Summer classes was optional for my course here at my current school, University of San Carlos. Wanting to ease the "pain" that could inflict on me had I stayed true to my program curriculum, I decided to take 3 subjects worth a total of 9 units. The first two, Differential Equations and Physics, are boring as hell (Believe me; I used to like these subjects. But the way they're being taught, I'd rather focus somewhere else). The third was History - Rizal Course. Yes, I know, it seemed like I was in for a tough ride. What happened during the first week of class didn't help either: my teacher didn't even show up, leaving us students wondering if our class had been dissolved.

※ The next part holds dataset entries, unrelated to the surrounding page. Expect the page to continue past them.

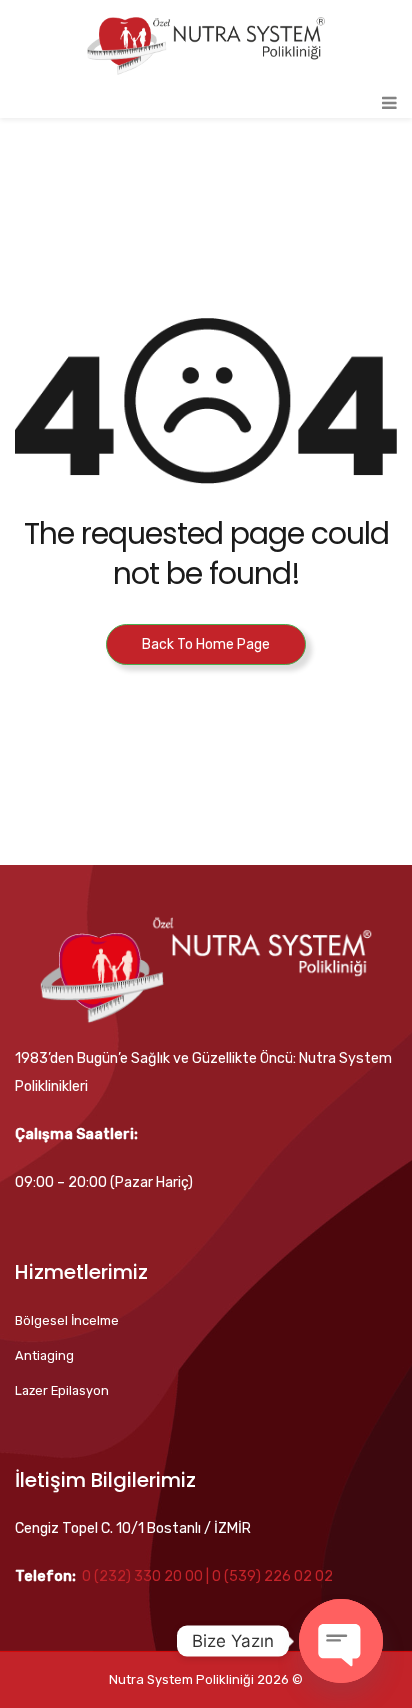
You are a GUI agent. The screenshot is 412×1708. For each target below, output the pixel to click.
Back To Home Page (206, 644)
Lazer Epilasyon (62, 1390)
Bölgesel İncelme (67, 1320)
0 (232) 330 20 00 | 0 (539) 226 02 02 (207, 1576)
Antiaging (44, 1355)
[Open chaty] (341, 1641)
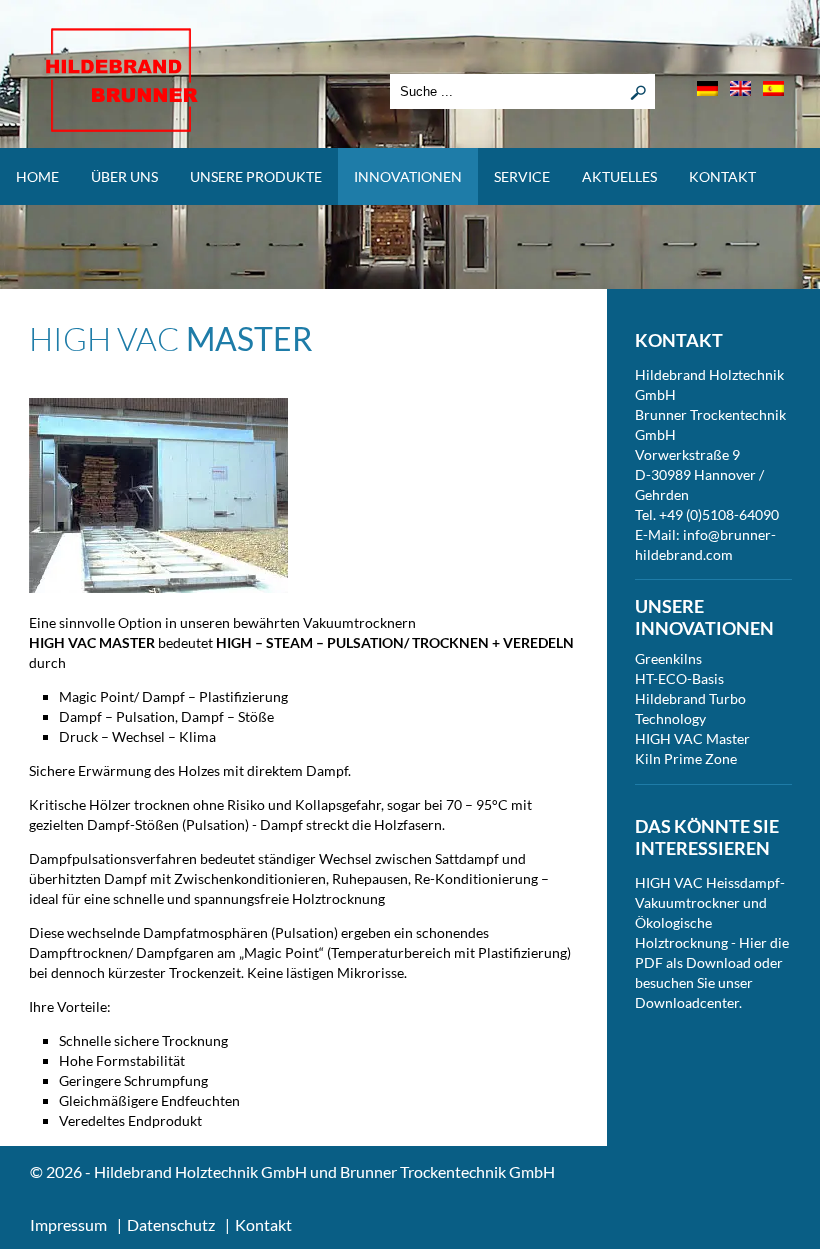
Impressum (68, 1224)
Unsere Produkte (256, 176)
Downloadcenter (687, 1002)
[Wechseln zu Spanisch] (773, 88)
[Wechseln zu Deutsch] (707, 88)
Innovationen (408, 176)
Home (37, 176)
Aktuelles (619, 176)
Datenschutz (171, 1224)
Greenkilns (668, 658)
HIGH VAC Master (692, 738)
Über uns (124, 176)
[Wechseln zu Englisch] (740, 88)
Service (522, 176)
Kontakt (722, 176)
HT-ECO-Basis (679, 678)
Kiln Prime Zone (686, 758)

In addition, hardly anyone has a liking to history since it talks about people who are, well... dead. However mighty their legacy are, in time we will forget them as newer generations cannot feel the importance of historical figures in their own present times. But thanks to this teacher we had in the class (whose superb proficiency in English has definitely wowed me despite a week-long absence) and the book, Rizal Without the Overcoat by Ambeth Ocampo, my interest for the subject went way up. I was eager to learn, something that's hard to come by.
Instead of portraying Rizal as the usual wise and respected hero, the book pulls Rizal's level down to the common people. Don't get me wrong, the purpose is not to destroy Rizal's reputation, but to know who he truly is. We take away his overcoat and see the real Rizal. Who knows, he might just be the real Superman as shown in the book cover. :)
I also tried looking for available articles archived in the Philippine Daily Inquirer website, as Mr. Ocampo is now a columnist there. Sadly, the archive search seems nonfunctional at the moment.